Peter Simek, CEO EarthX, berpendapat bahwa pesan krisis tradisional gagal melibatkan orang secara efektif. «Kita sebagai spesies tidak termotivasi oleh bahasa kiamat. Itu menempatkan orang dalam mode bertarung atau lari», katanya dalam podcast baru-baru ini. Sebaliknya, Simek menganjurkan pergeseran narasi ke nilai-nilai bersama seperti pengelolaan, peluang ekonomi, dan kasih sayang terhadap lanskap alam. Ia mencatat bahwa isu iklim telah terjerat dalam perdebatan budaya, seperti tentang hamburger dan truk bertenaga gas, yang mengalihkan perhatian dari hal-hal esensial seperti udara bersih, air bersih, dan perlindungan habitat. Simek menunjuk pada preseden historis: EPA dan Undang-Undang Udara Bersih dan Air Bersih diundangkan di bawah Presiden Nixon, menunjukkan potensi bipartai.
Simek menekankan pentingnya upaya akar rumput, mengamati bahwa negara bagian, kota, dan investasi swasta sering maju lebih cepat daripada kebijakan federal dan lebih tahan terhadap perubahan administrasi. Texas, misalnya, memimpin AS dalam adopsi energi terbarukan karena angin dan surya selaras dengan realitas ekonomi. «Bahkan ketika ada perubahan kebijakan melawannya, masih ada realitas pendorong bahwa surya dan angin adalah sumber energi yang layak», jelasnya.

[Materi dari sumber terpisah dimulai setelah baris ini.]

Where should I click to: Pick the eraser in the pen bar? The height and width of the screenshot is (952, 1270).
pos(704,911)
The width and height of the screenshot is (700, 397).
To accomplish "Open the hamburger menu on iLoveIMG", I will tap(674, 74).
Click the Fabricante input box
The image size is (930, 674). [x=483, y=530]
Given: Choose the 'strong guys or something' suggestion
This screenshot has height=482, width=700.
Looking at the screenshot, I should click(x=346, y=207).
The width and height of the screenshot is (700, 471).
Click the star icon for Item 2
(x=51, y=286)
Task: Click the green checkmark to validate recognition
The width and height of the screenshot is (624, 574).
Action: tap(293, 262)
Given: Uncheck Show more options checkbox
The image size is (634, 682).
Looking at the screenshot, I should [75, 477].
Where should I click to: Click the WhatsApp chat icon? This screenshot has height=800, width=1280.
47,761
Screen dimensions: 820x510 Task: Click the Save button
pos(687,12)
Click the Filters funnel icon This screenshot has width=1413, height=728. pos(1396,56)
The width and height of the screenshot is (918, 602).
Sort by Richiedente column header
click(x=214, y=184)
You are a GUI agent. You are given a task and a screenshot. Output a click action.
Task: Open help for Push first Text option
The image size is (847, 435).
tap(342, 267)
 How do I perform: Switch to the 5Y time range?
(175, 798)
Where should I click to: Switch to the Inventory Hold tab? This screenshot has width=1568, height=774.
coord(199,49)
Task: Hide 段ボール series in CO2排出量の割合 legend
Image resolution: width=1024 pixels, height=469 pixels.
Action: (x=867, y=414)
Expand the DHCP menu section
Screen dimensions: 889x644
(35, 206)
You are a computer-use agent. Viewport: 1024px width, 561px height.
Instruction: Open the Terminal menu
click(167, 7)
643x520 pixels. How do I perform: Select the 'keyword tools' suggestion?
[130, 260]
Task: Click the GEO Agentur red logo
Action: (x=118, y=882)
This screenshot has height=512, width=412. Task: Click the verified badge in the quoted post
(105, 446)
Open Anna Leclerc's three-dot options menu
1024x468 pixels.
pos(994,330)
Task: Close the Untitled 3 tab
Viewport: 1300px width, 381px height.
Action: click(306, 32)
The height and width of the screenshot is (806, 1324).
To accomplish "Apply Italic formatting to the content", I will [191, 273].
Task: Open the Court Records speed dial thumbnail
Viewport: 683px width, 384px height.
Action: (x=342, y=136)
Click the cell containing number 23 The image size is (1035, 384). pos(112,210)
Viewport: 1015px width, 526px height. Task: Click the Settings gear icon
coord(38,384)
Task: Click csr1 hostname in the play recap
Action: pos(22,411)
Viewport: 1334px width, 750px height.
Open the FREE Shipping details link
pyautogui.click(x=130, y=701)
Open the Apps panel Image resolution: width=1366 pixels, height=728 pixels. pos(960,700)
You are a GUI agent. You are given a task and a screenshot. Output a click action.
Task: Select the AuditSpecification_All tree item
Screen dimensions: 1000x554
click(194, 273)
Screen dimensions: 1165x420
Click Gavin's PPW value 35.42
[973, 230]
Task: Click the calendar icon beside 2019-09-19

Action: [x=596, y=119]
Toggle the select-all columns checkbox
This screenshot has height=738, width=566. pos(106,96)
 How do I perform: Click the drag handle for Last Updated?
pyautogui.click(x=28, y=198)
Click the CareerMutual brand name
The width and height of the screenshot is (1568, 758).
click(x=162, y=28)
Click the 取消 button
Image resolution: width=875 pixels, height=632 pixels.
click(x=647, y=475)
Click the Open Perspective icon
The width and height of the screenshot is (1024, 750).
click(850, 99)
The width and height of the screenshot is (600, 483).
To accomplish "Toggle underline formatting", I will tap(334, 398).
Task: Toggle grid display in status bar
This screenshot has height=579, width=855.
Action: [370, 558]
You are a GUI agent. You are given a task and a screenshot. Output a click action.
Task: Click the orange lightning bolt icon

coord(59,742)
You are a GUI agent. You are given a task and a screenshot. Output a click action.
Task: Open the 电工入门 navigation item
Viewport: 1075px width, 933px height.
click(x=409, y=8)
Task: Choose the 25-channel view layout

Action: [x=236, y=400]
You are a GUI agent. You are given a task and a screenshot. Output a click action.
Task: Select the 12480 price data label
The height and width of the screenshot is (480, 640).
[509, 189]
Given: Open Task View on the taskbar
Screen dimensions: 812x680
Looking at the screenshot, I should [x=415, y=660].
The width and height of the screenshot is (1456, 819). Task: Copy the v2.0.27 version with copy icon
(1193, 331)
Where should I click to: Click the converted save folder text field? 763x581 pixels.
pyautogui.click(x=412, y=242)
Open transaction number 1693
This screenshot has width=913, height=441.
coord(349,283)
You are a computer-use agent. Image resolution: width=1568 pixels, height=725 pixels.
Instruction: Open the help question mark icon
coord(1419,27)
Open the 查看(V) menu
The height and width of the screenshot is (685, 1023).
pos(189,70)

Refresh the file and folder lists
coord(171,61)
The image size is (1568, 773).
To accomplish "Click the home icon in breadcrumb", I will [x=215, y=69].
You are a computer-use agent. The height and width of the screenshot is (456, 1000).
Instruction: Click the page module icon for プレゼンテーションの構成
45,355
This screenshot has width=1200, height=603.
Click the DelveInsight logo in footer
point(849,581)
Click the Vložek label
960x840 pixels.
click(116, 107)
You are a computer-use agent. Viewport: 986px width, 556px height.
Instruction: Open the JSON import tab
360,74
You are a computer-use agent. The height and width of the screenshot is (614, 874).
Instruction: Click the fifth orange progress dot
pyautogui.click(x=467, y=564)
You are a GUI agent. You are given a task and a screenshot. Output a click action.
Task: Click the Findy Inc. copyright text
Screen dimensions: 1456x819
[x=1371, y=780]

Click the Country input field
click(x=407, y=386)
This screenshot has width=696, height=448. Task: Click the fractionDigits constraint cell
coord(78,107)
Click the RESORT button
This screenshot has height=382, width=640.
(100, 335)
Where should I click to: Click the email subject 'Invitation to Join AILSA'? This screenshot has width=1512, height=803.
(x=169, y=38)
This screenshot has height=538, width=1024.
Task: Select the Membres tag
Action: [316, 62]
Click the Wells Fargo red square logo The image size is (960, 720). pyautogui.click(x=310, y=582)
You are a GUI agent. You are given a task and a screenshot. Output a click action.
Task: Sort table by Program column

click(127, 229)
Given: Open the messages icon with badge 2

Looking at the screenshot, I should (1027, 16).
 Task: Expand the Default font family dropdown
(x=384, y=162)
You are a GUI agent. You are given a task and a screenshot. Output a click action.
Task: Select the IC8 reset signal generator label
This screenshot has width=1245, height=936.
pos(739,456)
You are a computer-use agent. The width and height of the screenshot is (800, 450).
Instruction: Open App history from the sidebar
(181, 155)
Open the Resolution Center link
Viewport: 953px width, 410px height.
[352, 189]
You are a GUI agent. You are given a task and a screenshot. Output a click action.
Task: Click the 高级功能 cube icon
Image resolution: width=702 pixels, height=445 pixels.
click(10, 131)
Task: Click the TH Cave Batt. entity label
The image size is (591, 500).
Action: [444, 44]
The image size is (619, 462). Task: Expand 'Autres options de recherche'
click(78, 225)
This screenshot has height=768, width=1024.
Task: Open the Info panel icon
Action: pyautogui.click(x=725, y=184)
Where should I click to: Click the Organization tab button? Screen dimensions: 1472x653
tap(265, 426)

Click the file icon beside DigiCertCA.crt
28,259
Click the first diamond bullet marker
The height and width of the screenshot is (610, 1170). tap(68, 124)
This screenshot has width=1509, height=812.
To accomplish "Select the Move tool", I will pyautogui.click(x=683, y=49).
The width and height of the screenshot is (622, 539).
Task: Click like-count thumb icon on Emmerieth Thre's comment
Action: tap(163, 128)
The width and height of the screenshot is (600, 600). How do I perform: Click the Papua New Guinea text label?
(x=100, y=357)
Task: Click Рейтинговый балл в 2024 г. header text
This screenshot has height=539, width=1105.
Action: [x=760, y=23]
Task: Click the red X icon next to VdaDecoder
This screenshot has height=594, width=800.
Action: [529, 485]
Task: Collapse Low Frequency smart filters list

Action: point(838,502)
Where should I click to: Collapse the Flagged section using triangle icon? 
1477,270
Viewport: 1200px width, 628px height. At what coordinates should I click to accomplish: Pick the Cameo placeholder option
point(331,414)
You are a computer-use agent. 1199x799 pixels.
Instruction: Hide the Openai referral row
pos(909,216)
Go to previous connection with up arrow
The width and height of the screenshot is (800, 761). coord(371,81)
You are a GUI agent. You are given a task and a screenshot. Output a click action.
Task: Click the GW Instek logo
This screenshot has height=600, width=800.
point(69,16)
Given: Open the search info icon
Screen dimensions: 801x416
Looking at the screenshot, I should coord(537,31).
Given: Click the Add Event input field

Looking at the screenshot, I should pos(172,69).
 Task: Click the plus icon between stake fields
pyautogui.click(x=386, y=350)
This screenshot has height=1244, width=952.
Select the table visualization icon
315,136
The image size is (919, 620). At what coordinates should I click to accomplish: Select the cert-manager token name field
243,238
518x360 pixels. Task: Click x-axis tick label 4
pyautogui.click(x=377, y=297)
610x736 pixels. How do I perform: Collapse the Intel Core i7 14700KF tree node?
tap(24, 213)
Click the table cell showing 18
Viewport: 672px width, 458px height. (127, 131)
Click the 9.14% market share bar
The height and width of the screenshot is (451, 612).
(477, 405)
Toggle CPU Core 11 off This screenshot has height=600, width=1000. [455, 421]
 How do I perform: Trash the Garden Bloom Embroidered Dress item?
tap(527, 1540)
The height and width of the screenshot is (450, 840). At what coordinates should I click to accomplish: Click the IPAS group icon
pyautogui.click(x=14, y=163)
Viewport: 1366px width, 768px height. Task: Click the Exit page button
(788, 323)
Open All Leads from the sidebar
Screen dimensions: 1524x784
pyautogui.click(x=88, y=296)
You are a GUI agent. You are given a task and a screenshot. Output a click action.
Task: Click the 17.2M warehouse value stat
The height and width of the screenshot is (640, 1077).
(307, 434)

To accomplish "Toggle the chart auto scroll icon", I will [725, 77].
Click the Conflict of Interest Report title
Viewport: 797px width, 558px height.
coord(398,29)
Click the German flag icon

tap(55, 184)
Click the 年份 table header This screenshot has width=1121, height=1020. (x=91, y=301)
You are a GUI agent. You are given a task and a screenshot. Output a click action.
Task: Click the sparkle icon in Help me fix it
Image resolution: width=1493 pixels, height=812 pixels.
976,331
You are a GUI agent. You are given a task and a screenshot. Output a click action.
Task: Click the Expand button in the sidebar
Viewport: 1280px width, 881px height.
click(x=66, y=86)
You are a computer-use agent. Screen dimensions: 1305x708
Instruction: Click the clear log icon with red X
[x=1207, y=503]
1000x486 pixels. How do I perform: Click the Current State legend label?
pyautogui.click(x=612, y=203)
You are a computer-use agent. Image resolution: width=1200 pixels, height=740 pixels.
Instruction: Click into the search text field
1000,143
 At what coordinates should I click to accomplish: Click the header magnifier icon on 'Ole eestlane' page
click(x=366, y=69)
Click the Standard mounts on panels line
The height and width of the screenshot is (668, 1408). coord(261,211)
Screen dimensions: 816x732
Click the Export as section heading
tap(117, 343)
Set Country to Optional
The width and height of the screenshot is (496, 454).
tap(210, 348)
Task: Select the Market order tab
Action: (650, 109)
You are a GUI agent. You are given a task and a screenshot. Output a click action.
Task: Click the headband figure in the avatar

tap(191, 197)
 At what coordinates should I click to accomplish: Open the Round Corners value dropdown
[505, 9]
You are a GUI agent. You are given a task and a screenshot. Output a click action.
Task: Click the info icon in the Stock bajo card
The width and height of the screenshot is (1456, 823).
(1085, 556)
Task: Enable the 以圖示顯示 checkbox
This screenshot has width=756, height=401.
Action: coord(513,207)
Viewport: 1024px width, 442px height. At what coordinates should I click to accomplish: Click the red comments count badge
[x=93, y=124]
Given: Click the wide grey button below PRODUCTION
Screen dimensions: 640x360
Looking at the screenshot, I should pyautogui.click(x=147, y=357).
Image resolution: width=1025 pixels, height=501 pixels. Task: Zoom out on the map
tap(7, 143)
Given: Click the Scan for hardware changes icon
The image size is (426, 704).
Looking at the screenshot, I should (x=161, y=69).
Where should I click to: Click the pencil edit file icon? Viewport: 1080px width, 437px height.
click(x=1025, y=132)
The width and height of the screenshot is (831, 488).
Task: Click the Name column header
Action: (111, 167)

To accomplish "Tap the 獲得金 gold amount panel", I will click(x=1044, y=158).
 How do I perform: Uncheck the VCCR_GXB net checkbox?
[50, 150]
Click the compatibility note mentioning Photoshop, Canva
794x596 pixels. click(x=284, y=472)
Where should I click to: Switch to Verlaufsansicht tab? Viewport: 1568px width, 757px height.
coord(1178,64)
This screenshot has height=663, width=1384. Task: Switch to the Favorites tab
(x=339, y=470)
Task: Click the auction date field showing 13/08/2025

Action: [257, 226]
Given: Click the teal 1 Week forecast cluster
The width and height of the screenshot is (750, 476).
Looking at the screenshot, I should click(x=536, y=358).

Melihat ke depan, EarthX berencana meluncurkan EarthX Institute pada 2026, menargetkan energi nuklir—di mana dukungan bipartai meningkat—dan keanekaragaman hayati perkotaan. Konferensi utama dijadwalkan pada April 2026. Simek mengukur kesuksesan melalui hasil nyata seperti investasi yang didanai, koalisi yang dibentuk, dan kebijakan yang dikembangkan secara lokal. «Ini tentang menemukan cara-cara di mana ada akal sehat, kesamaan, nilai bersama», katanya. «Elemen-elemen untuk berbicara tentang alam dan lingkungan yang tidak ada yang benar-benar bisa tidak setuju.»